Chen Z J, Yang H, Ferrone S
Department of Microbiology and Immunology, New York Medical College, Valhalla 10595.
J Immunol. 1991 Aug 1;147(3):1082-90.
Previous studies have shown that the mouse antiidiotypic mAb MK2-23 elicited with the syngeneic anti-human high molecular weight melanoma-associated Ag (HMW-MAA) mAb 763.74 elicits anti-HMW-MAA antibodies in syngeneic hosts and in patients with melanoma. The present investigation has characterized the fine specificity of antibodies elicited by mAb MK2-23, tested its ability to induce delayed-type hypersensitivity reaction to HMW-MAA-bearing melanoma cells and analyzed the variables that influence the immunogenicity of mAb MK2-23. The anti-HMW-MAA antibodies elicited by mAb MK2-23 recognize the same population of molecules recognized by mAb 763.74, react with the same (or spatially close) determinant(s) and express the idiotopes recognized by mAb MK2-23 in their Ag-combining sites. The antiidiotypic antibodies that bind to HMW-MAA have a lower titer than those that do not. These results in conjunction with those obtained in mice using a suboptimal immunization schedule suggest that the idiotope(s) that mimic(s) the mAb 763.74-defined determinant of the HMW-MAA is less immunogenic than those that do not. mAb MK2-23 induces a delayed-type hypersensitivity reaction to HMW-MAA-bearing melanoma cells. Therefore, mAb MK2-23 represents the first example of mouse antiidiotypic mAb that induces a cellular and humoral immunity to a human tumor-associated Ag (TAA), because the previously described mouse antiidiotypic mAb that bear the mirror image of TAA have been shown to induce only humoral anti-TAA immunity. The immunogenicity of mAb MK2-23 is markedly enhanced by its conjugation to keyhole limpet hemocyanin and its administration with FA. Furthermore, the number of immunizations and the doses of mAb MK2-23 injected influence its immunogenicity, although to a lower extent than conjugation to a carrier and mixing with an adjuvant. The information derived from the present investigation represents a useful background to optimize the immunization schedule with mAb MK2-23 in patients with melanoma.

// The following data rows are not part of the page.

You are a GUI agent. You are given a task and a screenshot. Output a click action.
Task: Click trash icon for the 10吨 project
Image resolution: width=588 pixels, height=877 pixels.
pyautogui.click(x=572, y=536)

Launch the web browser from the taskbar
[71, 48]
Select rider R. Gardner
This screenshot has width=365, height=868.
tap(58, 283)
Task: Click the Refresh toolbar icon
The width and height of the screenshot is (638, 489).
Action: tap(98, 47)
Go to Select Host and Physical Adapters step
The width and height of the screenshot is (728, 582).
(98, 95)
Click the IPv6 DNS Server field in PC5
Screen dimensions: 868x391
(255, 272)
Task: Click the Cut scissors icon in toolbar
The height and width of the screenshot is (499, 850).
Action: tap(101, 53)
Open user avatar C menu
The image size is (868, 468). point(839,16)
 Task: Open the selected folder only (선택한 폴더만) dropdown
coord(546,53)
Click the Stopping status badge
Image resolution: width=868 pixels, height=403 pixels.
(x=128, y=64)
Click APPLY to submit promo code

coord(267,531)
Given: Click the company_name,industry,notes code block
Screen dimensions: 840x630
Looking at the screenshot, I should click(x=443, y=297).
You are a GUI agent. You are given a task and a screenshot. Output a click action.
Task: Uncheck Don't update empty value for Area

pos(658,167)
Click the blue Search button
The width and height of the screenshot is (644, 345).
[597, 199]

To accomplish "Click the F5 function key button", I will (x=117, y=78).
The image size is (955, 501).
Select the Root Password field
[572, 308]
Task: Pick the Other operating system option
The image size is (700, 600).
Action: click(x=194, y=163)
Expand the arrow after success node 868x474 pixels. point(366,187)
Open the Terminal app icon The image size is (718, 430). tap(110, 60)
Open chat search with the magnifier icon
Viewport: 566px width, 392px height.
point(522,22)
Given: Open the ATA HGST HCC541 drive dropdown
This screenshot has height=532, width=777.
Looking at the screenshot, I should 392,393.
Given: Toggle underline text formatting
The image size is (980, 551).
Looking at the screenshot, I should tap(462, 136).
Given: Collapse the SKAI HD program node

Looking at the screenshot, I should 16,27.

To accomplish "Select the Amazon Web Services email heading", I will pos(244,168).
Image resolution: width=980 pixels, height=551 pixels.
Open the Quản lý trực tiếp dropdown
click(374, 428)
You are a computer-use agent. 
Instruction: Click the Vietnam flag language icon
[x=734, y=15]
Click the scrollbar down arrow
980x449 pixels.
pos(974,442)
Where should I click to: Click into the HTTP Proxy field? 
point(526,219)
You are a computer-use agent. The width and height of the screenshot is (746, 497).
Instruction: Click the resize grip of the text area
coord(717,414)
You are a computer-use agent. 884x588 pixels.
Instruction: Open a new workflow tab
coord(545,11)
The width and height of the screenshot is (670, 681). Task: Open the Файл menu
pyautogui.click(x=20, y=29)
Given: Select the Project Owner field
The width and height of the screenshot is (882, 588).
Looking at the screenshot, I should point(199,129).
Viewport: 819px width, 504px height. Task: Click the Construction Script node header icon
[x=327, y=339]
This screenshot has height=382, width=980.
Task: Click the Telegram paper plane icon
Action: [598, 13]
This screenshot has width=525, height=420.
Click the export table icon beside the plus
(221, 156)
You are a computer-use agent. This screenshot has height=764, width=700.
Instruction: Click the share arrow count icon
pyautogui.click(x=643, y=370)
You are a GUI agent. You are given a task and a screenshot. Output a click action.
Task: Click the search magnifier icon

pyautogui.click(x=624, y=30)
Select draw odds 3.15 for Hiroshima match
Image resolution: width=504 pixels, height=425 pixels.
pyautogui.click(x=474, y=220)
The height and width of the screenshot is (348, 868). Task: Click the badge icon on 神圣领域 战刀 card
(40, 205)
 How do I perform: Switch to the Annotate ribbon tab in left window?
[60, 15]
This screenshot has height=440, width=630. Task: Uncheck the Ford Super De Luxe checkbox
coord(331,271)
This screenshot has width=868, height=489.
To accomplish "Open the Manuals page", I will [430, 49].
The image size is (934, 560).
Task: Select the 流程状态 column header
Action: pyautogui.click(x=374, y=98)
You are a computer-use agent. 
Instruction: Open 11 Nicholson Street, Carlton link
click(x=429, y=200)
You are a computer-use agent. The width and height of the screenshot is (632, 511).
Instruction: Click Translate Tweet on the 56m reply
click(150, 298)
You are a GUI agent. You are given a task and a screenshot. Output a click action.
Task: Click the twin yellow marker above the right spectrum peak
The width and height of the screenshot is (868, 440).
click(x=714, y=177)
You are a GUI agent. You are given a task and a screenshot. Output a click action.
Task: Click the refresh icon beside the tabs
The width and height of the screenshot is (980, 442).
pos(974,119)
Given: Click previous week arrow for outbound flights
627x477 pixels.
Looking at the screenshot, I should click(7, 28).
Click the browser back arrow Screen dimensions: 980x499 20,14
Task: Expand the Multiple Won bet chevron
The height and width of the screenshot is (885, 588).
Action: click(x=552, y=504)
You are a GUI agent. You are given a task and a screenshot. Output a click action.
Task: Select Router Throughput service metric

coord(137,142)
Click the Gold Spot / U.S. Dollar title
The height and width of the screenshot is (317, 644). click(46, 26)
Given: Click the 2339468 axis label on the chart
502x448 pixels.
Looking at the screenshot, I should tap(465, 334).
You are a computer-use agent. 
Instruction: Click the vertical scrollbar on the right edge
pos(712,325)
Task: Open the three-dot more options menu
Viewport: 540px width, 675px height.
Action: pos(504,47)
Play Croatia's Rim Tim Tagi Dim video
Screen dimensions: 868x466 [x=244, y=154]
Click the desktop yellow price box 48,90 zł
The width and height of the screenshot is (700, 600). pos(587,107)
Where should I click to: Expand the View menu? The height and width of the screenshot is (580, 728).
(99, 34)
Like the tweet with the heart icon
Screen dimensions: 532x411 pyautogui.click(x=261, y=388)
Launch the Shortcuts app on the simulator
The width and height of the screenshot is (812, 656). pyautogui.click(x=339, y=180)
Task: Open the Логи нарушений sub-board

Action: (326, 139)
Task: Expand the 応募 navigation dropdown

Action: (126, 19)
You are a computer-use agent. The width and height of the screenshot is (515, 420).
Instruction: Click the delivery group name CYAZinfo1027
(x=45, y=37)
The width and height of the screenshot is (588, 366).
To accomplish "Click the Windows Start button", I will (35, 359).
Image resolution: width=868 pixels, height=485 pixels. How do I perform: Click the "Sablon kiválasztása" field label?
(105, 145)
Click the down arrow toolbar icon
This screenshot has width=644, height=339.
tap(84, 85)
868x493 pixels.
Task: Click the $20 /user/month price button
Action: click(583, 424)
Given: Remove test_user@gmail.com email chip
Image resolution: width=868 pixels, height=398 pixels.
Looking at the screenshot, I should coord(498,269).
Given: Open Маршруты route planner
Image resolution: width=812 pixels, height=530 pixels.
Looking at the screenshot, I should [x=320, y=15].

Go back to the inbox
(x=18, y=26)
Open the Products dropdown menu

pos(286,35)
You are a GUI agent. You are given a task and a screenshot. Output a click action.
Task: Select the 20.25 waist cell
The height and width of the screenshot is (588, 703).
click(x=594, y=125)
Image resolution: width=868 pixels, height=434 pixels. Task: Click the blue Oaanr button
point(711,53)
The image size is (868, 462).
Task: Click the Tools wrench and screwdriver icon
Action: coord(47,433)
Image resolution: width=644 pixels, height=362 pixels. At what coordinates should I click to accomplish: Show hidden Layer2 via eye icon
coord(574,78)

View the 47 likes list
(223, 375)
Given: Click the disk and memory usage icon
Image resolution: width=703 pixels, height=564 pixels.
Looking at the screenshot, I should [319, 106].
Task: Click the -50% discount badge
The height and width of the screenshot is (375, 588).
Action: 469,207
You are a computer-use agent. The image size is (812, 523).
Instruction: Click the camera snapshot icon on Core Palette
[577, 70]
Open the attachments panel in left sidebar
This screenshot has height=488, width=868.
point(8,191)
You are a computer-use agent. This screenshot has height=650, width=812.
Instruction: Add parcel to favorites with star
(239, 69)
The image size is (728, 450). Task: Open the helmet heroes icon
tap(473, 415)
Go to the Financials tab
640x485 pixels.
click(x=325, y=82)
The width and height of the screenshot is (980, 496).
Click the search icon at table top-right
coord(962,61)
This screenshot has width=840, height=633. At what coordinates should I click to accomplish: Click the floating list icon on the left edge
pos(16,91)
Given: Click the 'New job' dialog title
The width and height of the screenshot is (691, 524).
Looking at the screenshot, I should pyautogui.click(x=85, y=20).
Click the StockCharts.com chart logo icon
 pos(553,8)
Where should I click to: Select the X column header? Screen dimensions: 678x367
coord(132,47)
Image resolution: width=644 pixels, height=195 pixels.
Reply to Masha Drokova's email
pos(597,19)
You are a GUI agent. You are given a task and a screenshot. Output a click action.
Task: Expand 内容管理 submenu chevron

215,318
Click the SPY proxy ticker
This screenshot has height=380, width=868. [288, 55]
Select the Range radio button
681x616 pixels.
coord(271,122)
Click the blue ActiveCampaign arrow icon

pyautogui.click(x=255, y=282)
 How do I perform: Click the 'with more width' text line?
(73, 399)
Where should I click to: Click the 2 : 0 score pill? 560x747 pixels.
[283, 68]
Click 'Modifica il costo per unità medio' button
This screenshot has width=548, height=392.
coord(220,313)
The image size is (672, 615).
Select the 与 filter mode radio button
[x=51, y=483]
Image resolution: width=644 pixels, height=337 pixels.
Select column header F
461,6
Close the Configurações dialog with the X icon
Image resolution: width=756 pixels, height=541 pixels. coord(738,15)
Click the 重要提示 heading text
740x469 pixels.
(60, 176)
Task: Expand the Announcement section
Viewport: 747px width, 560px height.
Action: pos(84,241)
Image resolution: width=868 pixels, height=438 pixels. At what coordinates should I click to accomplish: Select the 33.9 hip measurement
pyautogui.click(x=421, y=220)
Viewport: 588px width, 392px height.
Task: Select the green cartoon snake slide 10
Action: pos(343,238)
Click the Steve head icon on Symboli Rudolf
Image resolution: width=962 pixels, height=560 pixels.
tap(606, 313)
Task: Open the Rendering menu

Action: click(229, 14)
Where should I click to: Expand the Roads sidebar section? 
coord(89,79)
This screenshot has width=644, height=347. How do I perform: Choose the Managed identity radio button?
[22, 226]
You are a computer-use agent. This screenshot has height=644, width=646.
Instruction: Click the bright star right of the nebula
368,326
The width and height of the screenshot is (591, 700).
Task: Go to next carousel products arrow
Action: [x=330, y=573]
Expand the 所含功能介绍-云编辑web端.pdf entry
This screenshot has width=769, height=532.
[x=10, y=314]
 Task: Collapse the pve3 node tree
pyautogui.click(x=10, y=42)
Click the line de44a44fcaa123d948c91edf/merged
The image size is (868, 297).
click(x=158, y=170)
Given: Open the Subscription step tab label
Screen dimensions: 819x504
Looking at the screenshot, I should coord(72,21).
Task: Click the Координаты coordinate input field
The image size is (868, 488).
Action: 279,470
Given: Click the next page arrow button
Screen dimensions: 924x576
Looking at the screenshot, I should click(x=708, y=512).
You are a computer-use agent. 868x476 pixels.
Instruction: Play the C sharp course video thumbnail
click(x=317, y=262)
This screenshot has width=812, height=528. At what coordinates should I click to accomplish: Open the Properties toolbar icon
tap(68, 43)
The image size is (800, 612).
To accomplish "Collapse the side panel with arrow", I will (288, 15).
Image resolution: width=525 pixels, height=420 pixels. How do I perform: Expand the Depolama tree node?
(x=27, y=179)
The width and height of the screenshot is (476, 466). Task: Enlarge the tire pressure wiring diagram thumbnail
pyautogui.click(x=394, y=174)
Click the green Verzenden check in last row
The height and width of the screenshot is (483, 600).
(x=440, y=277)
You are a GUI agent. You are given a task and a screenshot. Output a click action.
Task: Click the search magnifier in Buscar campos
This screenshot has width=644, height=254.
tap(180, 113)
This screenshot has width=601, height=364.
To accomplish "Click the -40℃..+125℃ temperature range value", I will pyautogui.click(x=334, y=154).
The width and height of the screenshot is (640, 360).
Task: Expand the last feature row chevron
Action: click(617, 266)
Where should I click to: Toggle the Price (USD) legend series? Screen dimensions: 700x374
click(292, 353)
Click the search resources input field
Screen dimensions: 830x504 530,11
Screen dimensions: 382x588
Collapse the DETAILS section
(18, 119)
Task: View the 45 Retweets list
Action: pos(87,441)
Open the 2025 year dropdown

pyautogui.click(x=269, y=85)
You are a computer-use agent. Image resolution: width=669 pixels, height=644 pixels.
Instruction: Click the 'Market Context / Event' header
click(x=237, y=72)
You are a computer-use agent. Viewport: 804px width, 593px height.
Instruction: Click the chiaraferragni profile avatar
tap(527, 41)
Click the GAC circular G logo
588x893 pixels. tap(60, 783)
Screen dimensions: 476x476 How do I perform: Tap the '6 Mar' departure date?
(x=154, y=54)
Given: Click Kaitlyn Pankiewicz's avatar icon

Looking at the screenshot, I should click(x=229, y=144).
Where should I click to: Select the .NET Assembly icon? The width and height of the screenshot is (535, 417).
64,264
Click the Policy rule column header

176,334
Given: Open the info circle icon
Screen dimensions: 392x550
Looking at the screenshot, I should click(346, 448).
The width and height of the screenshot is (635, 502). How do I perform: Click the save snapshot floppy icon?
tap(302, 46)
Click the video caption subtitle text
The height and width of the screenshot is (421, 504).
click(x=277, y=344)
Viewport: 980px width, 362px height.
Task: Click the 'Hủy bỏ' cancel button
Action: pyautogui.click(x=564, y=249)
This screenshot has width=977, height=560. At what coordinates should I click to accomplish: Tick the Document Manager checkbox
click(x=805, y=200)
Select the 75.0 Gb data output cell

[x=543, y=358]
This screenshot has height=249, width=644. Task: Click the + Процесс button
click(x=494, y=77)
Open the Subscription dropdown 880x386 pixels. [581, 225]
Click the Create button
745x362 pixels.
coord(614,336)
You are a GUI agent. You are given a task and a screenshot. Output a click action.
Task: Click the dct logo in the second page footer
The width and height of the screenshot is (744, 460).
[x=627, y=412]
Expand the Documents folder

先前的研究表明,用同基因抗人高分子量黑色素瘤相关抗原(HMW-MAA)单克隆抗体763.74诱导产生的小鼠抗独特型单克隆抗体MK2-23,能在同基因宿主和黑色素瘤患者体内诱导产生抗HMW-MAA抗体。本研究对单克隆抗体MK2-23诱导产生的抗体的精细特异性进行了表征,测试了其诱导对携带HMW-MAA的黑色素瘤细胞的迟发型超敏反应的能力,并分析了影响单克隆抗体MK2-23免疫原性的变量。单克隆抗体MK2-23诱导产生的抗HMW-MAA抗体识别与单克隆抗体763.74识别的相同分子群体,与相同(或空间上接近)的决定簇发生反应,并在其抗原结合位点表达被单克隆抗体MK2-23识别的独特型表位。与HMW-MAA结合的抗独特型抗体的效价比不与HMW-MAA结合的抗体低。这些结果与使用次优免疫方案在小鼠中获得的结果相结合,表明模拟单克隆抗体763.74定义的HMW-MAA决定簇的独特型表位的免疫原性低于不模拟的独特型表位。单克隆抗体MK2-23诱导对携带HMW-MAA的黑色素瘤细胞的迟发型超敏反应。因此,单克隆抗体MK2-23代表了小鼠抗独特型单克隆抗体诱导对人肿瘤相关抗原(TAA)产生细胞免疫和体液免疫的首个实例,因为先前描述的具有TAA镜像的小鼠抗独特型单克隆抗体已被证明仅诱导体液抗TAA免疫。单克隆抗体MK2-23与钥孔戚血蓝蛋白偶联并与弗氏佐剂一起给药后,其免疫原性显著增强。此外,免疫次数和注射的单克隆抗体MK2-23剂量会影响其免疫原性,尽管其影响程度低于与载体偶联和与佐剂混合。从本研究中获得的信息为优化黑色素瘤患者使用单克隆抗体MK2-23的免疫方案提供了有用的背景。